Start-up airline Canada Jetlines Ltd. is promising affordable base fares, but that means travellers will pay for other services, including paying for baggage that goes into overhead bins.
This is ultra low-cost carrier strategy, which is what Canada Jetlines says it will be when it starts flying – scheduled for the summer of 2018.
Canada Jetlines hasn't established fares or fees yet, but "the whole premise of an ultra low-cost carrier is low costs; we've got to look for low costs in every aspect of the operation," chief executive Stan Gadek said.
"You want a base fare from A to B? Perfect, we've got that. Do you want bags? Do you want travel insurance, do you want a soda, etc? That's going to be extra and there's nothing wrong with that," Mr. Gadek said. "Our demographic is value oriented, they want value for their dollar. There's a certain segment of our population that will cross the street to save money."
They're also crossing the Canada-U.S. border to take advantage of lower fares. As many as 5 million Canadians cross the border annually to airports located in such cities as Bellingham, Wash., Grand Forks, N.D. and Buffalo, N.Y., to fly to U.S. destinations on low-cost airlines, the Canadian Airports Council said in a 2012 study.
Canada Jetlines believes it can skim off some of the Canadian traffic that is heading to those U.S. airports.
"We have an opportunity to turn that around because we have the currency working for us," executive chairman Mark Morabito said.
Those same people will be targeted by WestJet Airlines Ltd., which announced earlier this year that it will establish its own ultra low-cost carrier.

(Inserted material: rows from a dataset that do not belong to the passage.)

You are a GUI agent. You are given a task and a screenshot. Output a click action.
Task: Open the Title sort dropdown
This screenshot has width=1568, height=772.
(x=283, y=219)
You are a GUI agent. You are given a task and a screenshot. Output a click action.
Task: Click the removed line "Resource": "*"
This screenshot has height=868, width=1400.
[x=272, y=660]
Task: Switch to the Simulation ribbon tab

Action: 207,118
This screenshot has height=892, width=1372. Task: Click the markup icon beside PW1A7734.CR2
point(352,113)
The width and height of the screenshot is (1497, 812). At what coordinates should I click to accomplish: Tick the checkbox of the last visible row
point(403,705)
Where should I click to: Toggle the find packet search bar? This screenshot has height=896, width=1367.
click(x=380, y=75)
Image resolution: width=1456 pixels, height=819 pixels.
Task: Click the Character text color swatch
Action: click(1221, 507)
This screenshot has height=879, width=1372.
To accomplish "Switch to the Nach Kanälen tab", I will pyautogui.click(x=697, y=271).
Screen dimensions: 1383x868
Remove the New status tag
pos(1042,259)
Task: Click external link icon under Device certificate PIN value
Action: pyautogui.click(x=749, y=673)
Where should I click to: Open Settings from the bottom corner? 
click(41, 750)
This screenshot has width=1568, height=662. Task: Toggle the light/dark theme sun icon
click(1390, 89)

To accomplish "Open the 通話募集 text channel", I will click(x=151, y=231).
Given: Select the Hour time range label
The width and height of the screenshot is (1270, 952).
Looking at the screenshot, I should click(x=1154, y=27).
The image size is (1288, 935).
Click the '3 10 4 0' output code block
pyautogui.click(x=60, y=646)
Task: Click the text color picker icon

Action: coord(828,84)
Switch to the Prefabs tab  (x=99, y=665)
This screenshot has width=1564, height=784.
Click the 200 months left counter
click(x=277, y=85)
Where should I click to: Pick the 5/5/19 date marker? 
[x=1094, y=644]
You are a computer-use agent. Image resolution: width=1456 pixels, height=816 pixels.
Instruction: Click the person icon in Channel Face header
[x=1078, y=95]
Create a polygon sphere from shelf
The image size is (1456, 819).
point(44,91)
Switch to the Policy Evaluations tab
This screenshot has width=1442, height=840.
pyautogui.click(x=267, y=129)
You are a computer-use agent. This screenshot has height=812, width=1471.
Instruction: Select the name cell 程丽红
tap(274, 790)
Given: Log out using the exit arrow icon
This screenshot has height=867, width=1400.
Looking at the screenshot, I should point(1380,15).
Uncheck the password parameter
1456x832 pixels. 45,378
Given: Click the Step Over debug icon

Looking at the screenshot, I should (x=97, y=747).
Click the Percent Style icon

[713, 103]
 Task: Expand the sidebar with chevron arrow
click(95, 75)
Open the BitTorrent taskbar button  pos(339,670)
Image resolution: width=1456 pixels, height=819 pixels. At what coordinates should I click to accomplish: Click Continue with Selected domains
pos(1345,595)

The Canada Jetlines executives said they believe the WestJet unit is targeted at their start-up but said that airline is moving beyond the low-cost space by adding international flights and taking aim at Air Canada's dominant position among Canadian air travellers.
The fees for baggage carried in the overhead bins will be higher than the charges for bags carried in the cargo hold, Mr. Gadek said in an interview Monday in Toronto. That is designed to make boarding and emptying the aircraft more efficient. Smaller bags, such as those that contain laptops, will not be subject to a fee.
Canada Jetlines said in a presentation that its costs will be 30 per cent lower than those of larger and established airlines Air Canada and WestJet and it will offer "super low fares, well below the competition."
The concept of charging fees for bags carried in overhead bins is new to Canada, but is prevalent among low-cost U.S. carriers.
Allegiant Air, a unit of Las Vegas-based Allegiant Travel Co., charges between $10 (U.S.) and $75 for a bag that goes in an overhead bid. Denver-based Frontier Airlines charges $25 if passengers pay the carry-on baggage fee when they book and $50 at the departure gate.
Mr. Gadek and Canada Jetlines executive chairman Mark Morabito are in Toronto this week meeting the financial community and officials from airports in Hamilton and Kitchener-Waterloo, one of which will be chosen as what they called a "focus city" that will be the centre of operations for the carrier, including such activities as maintenance.
Mr. Gadek, a veteran of such airlines as AirTran amd Sun Country Airlines, was appointed CEO on June 1.
The plan is to begin flying with four leased Boeing 737NG 700 or 800 models that are relatively new – in the range of about five years old.
Good leasing deals are available on planes of that age as many global airlines update their narrow-body fleets with the brand-new 737 Max models now being built by Boeing Co.
Under the second six-month period of operation Mr. Gadek has mapped out, the airline would add two more planes during the winter of 2018-2019 and begin offering flights to sun destinations.